Source extract ::
==========

Mavelikkara was once a flourishing centre of Buddhist culture, and an ancient Buddha statue currently raised in Mavelikkara town, at Buddha Junction in front of the Krishnaswamy temple, was excavated by accident in the early 1900s from a paddy field near the Kandiyoor temple. It is possible that a lot more of the vanished Buddhist civilisation of Onnattukara still lies buried in history, yet to be unearthed. Names of towns and villages in the Onattukara region carry the palli suffix, which was common usage in Pāli, the language of Hinayana Buddhism. Karunagapalli, Karthikapalli, Pallickal, Pallippuram, and Puthupalli are examples of such historical and present names of places in the Onattukara region.

==== Ramapuram Bhagavthi Temple-Odanadu Dynasty Temple ====

Ramapuram Bhagavathy Temple[Ramapurathamma ] is considered as the Kingdom deity temple of Odanadu(Kayamkulam Kingdom) [Odanadu Rulers]. After stealing the Sreechakram, sanctified at sanctum of Ramapurathamma, the then Trippappur king Marthandavarma and his Chief [Dalava] Ramayyan had conquered Kayamkulam .The absence of the most sacred Sreechakram rendered them powerless and it paved the way for Marthanda Varma to establish his supremacy over Kayamkulam dynasty .

==========

Problem 1 :: According to the text on Mavelikkara and Onattukara, where was the ancient Buddha statue dug up?
Problem 2 :: Carry on the text on Mavelikkara and Onattukara from the end of its last sentence.
Nothing in the stored records is needed here.

(Stored records)
==========

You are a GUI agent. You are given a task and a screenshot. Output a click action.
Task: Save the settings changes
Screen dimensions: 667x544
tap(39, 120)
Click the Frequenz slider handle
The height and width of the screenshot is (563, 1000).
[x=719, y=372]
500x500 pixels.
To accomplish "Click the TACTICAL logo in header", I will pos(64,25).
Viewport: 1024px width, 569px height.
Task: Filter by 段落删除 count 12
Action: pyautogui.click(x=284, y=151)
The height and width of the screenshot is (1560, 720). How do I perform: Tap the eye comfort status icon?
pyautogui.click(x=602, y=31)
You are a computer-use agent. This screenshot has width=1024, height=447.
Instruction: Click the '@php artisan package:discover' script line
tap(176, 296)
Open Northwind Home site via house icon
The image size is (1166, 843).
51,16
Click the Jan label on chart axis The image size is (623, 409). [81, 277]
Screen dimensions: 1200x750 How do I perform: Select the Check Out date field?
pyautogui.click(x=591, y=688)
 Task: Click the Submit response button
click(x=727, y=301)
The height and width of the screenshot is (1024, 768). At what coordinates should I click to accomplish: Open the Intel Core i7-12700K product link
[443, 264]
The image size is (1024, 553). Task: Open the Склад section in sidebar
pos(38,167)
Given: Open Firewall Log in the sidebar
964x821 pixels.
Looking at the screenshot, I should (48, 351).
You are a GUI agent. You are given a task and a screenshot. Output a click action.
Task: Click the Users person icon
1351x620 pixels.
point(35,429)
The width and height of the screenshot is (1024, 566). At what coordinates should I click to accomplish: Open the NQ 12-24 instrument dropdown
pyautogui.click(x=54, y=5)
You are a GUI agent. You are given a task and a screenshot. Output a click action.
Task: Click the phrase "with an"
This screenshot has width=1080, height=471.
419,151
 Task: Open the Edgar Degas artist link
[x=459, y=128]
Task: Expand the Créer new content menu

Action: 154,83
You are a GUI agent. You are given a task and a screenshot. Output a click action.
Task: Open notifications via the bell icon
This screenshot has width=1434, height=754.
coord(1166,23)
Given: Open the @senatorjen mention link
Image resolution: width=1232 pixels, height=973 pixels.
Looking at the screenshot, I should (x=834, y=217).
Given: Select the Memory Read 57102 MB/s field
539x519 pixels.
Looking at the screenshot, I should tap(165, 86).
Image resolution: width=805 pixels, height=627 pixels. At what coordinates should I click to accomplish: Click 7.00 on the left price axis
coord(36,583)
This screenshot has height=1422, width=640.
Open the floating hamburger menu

==========

Response 1 :: From a paddy field near the Kandiyoor temple.

Response 2 ::
==Syrian Christians of Odanad==
The Syrian Christians of Odanad existed even before the establishment of the Kingdom. Chengannur was the earliest centre where the Chengannur Old Syrian Church was established in the 4th century by the Syrian Christian migrants from Niranam and Nilakkal. Later in the 7th century, a church was built in Haripad, but was demolished in the 11th century. Half of the Syrian Christians of Haripad joined the Karthikapally Syrian Church, which was built in AD 829 by the Syrian Christian migrants from Chengannur, and the other half established the Cheppad Syrian Church in AD 1175. Kayamkulam became a commercial capital owing to its port merchantry, and many Syrian Christians migrated to Kayamkulam. These Syrians relied on the Kadampanad Syrian Church (built in AD 325) till the establishment of the Kayamkulam Kadeesha Syrian Church in AD 824 by Mar Sabor and Mar Aphroth. In AD 943 the Syrian Christians of Mavelikkara built the Mavelikkara Puthiyakavu Syrian Church when they split from the Kayamkulam Kadeesha Syrian Church. Venmoney Syrian Church which was established in AD 1017, one of the famous churches destroyed during the war of the Kayamkulam king and later reconstructed.

== Culture ==
Festivals in Odanad include the Jeevatha Nritham, a traditional form of dance, and the Kettukazhcha, which has its origins in Buddhism.